◆ Material supplied ◆
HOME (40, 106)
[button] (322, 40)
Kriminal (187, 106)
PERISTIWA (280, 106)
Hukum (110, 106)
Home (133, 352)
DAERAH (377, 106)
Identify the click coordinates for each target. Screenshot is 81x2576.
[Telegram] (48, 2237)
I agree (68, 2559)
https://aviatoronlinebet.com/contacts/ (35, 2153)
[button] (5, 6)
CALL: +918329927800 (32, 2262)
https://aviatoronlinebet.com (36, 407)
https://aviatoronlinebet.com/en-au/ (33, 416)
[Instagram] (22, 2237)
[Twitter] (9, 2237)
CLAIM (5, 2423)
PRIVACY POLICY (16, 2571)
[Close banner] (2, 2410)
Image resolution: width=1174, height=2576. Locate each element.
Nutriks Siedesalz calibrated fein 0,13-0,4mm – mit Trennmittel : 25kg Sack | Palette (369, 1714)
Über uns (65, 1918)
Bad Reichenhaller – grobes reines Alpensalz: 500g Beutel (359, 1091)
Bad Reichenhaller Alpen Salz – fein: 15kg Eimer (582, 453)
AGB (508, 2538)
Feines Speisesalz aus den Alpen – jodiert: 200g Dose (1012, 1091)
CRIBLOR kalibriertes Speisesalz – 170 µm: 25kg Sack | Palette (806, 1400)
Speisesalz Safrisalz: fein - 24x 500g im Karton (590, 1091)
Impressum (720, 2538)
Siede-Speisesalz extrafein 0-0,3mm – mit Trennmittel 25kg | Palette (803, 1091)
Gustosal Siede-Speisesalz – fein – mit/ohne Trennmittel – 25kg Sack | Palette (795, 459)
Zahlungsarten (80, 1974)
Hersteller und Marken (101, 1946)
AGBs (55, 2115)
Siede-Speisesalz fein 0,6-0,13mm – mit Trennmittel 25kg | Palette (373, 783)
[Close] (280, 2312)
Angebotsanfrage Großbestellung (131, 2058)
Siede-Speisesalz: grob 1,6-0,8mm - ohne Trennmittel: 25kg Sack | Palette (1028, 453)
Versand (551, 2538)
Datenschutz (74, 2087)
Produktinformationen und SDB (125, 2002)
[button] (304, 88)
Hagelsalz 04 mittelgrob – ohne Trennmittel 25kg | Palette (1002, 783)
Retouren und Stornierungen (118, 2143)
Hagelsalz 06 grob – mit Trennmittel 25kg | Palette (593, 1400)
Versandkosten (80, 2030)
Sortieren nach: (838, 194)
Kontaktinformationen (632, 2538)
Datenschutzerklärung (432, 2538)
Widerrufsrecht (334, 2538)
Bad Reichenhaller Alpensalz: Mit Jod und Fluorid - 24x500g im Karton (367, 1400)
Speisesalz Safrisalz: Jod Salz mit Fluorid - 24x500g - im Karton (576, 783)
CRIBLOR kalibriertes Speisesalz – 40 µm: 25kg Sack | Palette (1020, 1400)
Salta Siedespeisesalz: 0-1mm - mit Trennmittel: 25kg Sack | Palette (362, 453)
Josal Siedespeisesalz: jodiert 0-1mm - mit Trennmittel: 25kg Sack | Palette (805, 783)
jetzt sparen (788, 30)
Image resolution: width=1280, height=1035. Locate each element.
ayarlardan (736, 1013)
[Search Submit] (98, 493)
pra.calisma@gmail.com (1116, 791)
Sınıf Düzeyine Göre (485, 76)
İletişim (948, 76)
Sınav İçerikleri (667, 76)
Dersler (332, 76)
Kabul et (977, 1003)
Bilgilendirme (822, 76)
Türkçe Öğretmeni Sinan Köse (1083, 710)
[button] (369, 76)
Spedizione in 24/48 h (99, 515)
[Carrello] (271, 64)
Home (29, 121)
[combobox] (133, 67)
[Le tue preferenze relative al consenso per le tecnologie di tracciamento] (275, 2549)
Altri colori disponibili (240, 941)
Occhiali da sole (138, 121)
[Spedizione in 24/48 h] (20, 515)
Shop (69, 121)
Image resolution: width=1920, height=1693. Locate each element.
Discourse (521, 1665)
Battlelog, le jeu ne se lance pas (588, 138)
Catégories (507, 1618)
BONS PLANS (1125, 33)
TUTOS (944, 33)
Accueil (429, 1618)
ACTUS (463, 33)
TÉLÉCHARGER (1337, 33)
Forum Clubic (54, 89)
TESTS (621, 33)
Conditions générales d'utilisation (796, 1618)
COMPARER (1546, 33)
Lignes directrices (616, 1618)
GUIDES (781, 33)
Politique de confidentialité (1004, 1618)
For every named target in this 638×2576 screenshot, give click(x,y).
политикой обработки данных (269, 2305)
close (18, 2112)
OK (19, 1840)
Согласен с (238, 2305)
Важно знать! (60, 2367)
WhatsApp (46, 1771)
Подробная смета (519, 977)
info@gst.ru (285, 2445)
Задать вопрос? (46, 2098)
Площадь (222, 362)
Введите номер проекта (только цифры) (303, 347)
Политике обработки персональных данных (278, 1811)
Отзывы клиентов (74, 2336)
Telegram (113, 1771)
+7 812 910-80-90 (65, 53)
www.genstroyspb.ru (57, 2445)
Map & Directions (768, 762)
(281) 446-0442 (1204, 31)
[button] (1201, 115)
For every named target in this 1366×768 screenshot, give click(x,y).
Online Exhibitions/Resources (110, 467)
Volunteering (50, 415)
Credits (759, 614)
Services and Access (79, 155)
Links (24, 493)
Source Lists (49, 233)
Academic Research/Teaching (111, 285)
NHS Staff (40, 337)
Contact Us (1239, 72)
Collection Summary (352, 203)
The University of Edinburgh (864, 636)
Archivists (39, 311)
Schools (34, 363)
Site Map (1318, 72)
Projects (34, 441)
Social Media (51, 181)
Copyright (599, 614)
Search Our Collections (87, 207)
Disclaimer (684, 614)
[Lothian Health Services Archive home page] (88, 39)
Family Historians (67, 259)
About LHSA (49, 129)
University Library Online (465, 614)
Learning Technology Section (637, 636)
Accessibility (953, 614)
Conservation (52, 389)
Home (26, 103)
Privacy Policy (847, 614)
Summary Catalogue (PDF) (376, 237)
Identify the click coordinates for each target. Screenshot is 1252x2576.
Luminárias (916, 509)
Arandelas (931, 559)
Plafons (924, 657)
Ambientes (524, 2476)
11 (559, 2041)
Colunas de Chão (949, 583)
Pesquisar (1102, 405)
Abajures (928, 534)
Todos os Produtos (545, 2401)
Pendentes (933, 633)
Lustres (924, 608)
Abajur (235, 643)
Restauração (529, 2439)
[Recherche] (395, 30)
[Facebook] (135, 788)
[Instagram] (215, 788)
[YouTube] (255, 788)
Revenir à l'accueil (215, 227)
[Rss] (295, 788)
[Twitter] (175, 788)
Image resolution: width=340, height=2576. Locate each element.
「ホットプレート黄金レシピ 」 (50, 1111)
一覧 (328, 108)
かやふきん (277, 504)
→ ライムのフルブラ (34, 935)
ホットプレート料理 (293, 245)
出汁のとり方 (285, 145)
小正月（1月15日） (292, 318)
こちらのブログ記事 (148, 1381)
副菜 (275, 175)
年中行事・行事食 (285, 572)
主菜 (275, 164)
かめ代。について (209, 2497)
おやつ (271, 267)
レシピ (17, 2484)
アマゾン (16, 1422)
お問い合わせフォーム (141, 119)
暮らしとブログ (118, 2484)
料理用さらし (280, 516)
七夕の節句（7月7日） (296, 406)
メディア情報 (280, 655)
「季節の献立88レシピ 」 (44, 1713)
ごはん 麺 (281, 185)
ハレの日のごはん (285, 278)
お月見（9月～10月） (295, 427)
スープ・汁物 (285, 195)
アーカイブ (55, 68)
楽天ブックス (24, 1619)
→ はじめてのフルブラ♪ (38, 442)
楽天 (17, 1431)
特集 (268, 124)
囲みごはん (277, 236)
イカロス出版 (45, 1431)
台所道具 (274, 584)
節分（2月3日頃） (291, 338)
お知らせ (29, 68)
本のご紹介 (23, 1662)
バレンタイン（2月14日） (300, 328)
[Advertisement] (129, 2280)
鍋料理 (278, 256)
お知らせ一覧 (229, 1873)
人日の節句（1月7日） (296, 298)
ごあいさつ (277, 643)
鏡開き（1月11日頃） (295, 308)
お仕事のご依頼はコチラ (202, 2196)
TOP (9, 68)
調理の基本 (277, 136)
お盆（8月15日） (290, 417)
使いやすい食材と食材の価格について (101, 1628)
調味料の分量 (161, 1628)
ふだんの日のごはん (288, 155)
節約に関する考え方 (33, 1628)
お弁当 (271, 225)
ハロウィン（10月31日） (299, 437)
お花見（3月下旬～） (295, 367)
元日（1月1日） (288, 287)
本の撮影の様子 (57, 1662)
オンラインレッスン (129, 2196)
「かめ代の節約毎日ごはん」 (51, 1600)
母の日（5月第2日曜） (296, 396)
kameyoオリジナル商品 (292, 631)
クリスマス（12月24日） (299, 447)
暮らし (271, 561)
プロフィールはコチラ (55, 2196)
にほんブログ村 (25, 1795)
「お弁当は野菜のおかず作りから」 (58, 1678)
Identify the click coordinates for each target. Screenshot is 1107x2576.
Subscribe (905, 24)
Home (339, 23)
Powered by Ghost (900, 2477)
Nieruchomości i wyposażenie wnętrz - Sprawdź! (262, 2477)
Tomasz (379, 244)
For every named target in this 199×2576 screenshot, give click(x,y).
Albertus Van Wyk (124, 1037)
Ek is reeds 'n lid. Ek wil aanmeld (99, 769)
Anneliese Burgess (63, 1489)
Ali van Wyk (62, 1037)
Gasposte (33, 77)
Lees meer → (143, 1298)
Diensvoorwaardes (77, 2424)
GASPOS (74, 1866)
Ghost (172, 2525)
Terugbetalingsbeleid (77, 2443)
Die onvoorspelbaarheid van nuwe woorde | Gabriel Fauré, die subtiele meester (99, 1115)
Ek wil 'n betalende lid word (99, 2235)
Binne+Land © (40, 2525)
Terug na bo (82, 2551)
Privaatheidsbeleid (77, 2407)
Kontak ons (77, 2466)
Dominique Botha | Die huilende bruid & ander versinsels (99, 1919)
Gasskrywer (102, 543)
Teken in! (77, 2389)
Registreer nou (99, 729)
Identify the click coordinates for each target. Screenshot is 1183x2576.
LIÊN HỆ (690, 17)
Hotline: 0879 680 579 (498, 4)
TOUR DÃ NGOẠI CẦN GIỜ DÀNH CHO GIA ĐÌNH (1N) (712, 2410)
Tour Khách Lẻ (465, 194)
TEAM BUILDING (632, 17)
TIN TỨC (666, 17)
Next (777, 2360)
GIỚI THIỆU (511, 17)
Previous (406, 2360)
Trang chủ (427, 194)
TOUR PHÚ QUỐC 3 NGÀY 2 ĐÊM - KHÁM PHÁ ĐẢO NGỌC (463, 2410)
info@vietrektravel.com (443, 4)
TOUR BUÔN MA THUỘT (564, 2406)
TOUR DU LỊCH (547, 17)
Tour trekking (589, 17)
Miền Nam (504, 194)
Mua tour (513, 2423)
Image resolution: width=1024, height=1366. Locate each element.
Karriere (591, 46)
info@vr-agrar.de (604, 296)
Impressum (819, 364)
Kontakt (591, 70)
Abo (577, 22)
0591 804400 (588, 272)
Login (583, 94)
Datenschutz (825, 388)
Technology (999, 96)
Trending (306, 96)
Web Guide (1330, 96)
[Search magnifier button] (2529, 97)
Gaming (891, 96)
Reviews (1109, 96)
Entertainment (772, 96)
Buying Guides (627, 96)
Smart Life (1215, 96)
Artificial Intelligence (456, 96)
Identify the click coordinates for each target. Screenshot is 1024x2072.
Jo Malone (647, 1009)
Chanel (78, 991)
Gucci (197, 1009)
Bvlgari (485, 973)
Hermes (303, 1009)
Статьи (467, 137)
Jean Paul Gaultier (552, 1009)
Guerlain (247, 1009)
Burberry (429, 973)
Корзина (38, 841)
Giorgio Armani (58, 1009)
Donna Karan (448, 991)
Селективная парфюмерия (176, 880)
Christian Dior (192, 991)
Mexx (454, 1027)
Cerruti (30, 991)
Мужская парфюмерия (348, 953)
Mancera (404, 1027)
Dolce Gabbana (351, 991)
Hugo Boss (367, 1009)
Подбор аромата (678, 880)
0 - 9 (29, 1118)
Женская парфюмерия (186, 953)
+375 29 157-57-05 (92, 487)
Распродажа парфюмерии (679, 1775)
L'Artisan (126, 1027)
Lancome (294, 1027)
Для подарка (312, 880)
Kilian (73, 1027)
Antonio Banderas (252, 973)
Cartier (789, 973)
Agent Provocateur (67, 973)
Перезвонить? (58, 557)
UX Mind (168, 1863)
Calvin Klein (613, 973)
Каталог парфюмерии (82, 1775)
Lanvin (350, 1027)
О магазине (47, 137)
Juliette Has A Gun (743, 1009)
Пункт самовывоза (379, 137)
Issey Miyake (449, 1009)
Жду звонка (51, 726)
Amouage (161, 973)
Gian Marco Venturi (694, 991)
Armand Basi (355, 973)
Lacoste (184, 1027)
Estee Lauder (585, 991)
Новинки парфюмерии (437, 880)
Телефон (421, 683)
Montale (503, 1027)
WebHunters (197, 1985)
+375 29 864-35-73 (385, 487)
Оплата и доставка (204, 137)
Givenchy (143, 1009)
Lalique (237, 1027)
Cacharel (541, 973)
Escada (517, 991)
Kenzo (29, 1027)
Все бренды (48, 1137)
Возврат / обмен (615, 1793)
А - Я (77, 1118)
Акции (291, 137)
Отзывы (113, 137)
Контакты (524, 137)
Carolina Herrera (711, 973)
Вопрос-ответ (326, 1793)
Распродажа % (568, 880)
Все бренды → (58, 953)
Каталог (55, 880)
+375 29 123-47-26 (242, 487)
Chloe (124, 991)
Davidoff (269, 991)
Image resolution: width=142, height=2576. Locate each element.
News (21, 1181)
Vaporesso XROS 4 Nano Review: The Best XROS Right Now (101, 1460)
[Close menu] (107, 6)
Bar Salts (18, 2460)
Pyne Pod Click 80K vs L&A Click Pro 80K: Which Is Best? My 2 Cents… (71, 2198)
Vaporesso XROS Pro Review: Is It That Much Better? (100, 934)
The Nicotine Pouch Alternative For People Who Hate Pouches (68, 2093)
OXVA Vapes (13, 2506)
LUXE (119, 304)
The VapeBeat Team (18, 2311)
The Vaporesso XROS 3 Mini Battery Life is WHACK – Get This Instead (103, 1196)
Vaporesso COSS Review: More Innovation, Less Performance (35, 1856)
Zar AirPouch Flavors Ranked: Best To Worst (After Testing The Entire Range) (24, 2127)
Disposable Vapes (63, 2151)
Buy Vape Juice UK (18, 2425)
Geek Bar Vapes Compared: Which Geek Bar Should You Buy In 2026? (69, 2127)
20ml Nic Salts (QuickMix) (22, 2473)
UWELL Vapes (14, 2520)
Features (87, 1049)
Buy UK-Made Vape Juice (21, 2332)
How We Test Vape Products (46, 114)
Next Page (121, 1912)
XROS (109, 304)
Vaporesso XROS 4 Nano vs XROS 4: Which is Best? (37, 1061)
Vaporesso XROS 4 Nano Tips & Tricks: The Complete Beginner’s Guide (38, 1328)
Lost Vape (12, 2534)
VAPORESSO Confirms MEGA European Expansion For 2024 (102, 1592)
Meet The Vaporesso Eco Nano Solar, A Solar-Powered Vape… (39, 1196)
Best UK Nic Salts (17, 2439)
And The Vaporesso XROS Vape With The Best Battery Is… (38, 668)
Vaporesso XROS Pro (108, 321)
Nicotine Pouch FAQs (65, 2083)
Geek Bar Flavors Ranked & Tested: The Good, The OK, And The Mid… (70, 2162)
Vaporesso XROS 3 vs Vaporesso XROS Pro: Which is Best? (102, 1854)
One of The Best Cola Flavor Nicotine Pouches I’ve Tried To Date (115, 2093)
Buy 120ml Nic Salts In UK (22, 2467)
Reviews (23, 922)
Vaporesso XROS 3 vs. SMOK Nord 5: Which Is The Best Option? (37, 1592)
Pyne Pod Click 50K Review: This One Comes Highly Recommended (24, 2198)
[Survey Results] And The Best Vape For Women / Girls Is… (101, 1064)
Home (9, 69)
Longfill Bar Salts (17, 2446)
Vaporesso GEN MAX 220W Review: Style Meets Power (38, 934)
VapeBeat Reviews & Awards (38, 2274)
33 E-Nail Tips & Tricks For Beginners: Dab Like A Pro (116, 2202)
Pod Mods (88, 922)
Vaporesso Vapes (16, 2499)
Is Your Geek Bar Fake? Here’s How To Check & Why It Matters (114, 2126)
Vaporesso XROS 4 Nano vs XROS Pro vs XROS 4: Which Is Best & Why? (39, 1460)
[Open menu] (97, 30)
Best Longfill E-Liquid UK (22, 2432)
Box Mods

◆ Brief ◆
The line with "Bad Reichenhaller Alpensalz: Mit" marks the end; reproduce exactly every line from the start of the entries up to it, that line included.

◆ Finished exercise ◆
HOME (40, 106)
[button] (322, 40)
Kriminal (187, 106)
PERISTIWA (280, 106)
Hukum (110, 106)
Home (133, 352)
DAERAH (377, 106)
Identify the click coordinates for each target. Screenshot is 81x2576.
[Telegram] (48, 2237)
I agree (68, 2559)
https://aviatoronlinebet.com/contacts/ (35, 2153)
[button] (5, 6)
CALL: +918329927800 (32, 2262)
https://aviatoronlinebet.com (36, 407)
https://aviatoronlinebet.com/en-au/ (33, 416)
[Instagram] (22, 2237)
[Twitter] (9, 2237)
CLAIM (5, 2423)
PRIVACY POLICY (16, 2571)
[Close banner] (2, 2410)
Image resolution: width=1174, height=2576. Locate each element.
Nutriks Siedesalz calibrated fein 0,13-0,4mm – mit Trennmittel : 25kg Sack | Palette (369, 1714)
Über uns (65, 1918)
Bad Reichenhaller – grobes reines Alpensalz: 500g Beutel (359, 1091)
Bad Reichenhaller Alpen Salz – fein: 15kg Eimer (582, 453)
AGB (508, 2538)
Feines Speisesalz aus den Alpen – jodiert: 200g Dose (1012, 1091)
CRIBLOR kalibriertes Speisesalz – 170 µm: 25kg Sack | Palette (806, 1400)
Speisesalz Safrisalz: fein - 24x 500g im Karton (590, 1091)
Impressum (720, 2538)
Siede-Speisesalz extrafein 0-0,3mm – mit Trennmittel 25kg | Palette (803, 1091)
Gustosal Siede-Speisesalz – fein – mit/ohne Trennmittel – 25kg Sack | Palette (795, 459)
Zahlungsarten (80, 1974)
Hersteller und Marken (101, 1946)
AGBs (55, 2115)
Siede-Speisesalz fein 0,6-0,13mm – mit Trennmittel 25kg | Palette (373, 783)
[Close] (280, 2312)
Angebotsanfrage Großbestellung (131, 2058)
Siede-Speisesalz: grob 1,6-0,8mm - ohne Trennmittel: 25kg Sack | Palette (1028, 453)
Versand (551, 2538)
Datenschutz (74, 2087)
Produktinformationen und SDB (125, 2002)
[button] (304, 88)
Hagelsalz 04 mittelgrob – ohne Trennmittel 25kg | Palette (1002, 783)
Retouren und Stornierungen (118, 2143)
Hagelsalz 06 grob – mit Trennmittel 25kg | Palette (593, 1400)
Versandkosten (80, 2030)
Sortieren nach: (838, 194)
Kontaktinformationen (632, 2538)
Datenschutzerklärung (432, 2538)
Widerrufsrecht (334, 2538)
Bad Reichenhaller Alpensalz: Mit Jod und Fluorid - 24x500g im Karton (367, 1400)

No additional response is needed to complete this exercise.